# ASA JH3 Fitment Question



## Matt_UKTX (Jan 9, 2006)

I want to buy a set of 18" ASA JH3's for my E90 330i. However, on Tire Rack's site, they only show that the 17's fit the E90. What's strange is that they show that they the 18s will fit an E46 (they appear in the "Upgrade Garage"), but not an E90 (they do not appear in the "Upgrade Garage"). Is this just an oversight or am I missing something? They are 18x8 with 40mm offset. There are many other 18x8 40mm ET that show as fitting the E90, so why not these? Any help would be appreciated...


----------



## Matt_UKTX (Jan 9, 2006)

Here's a photo of the wheels:


----------



## [email protected] (Jun 10, 2003)

I'll check on this and post what I find out.


----------



## [email protected] (Jun 10, 2003)

Yes, these will indeed fit the car. They should show up on the site within a couple of days, but I can process orders over the phone in the meantime, or you can use the E46 to pull back the wheels.

Wheels http://www.tirerack.com/a.jsp?a=AB2&url=/wheels/index.jsp


----------



## Matt_UKTX (Jan 9, 2006)

Awesome...

Gary, can you provide some insight on how the bright satin silver looks different from the silver painted rims? Is there much difference between the two? How shiny is the satin silver - is it almost like chrome, or is it like the stock M3 wheels (like a hyper-black finish)? 

I'm torn between the two, although the satin silver is $40 cheaper per wheel.

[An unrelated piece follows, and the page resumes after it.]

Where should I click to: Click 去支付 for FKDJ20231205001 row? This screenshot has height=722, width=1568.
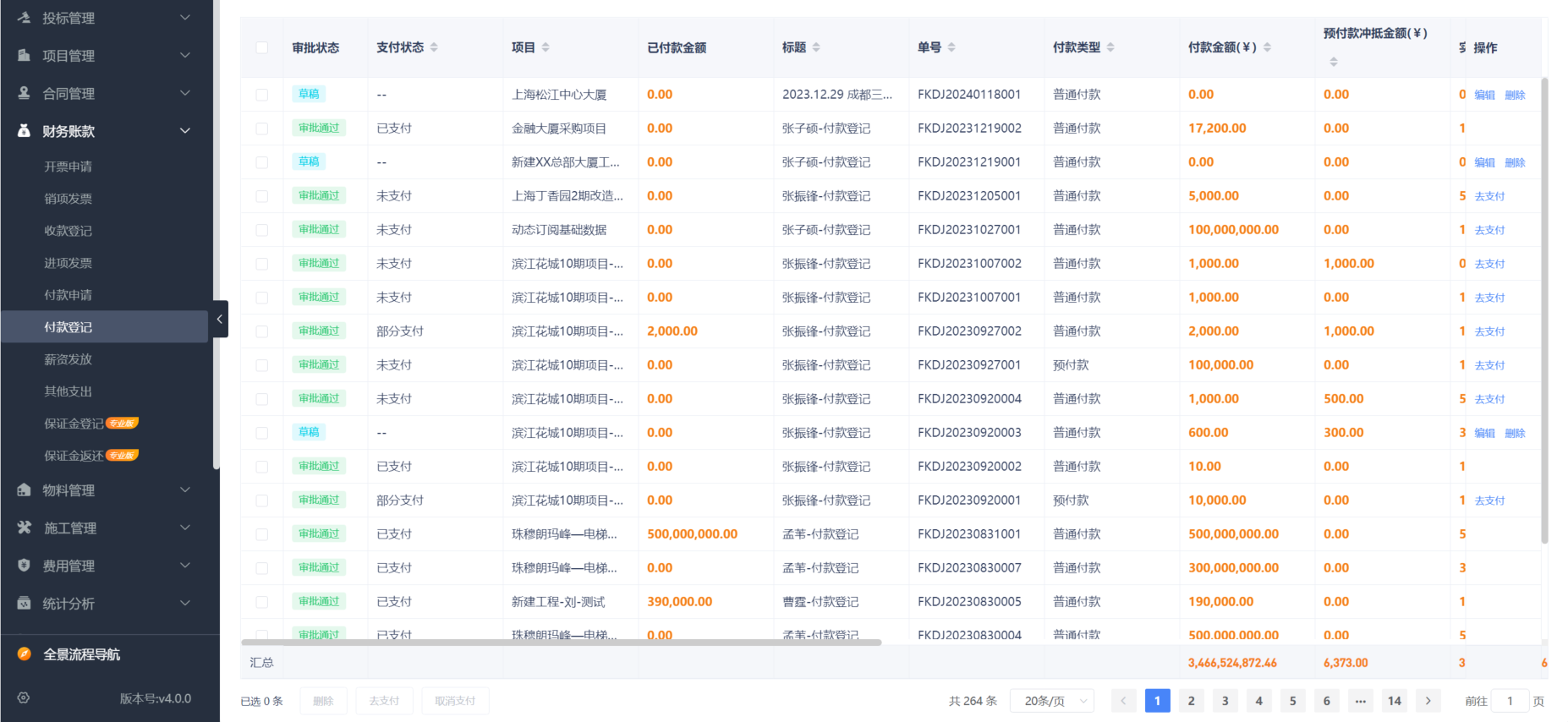coord(1489,196)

Will BMW center caps fit? I've heard that they will fit the 17" JH3 rims, so I'm assuming this is the same. 

Also, last question, do you know if satin silver rims can be refinished in the event of curb rash?


----------



## [email protected] (Jun 10, 2003)

Matt_330i said:


> Awesome...
> 
> Gary, can you provide some insight on how the bright satin silver looks different from the silver painted rims? Is there much difference between the two? How shiny is the satin silver - is it almost like chrome, or is it like the stock M3 wheels (like a hyper-black finish)?
> 
> ...


It is so shiny that you can see yourself in it, think of it as a more metallic finish. The site photos are actually pretty good on these.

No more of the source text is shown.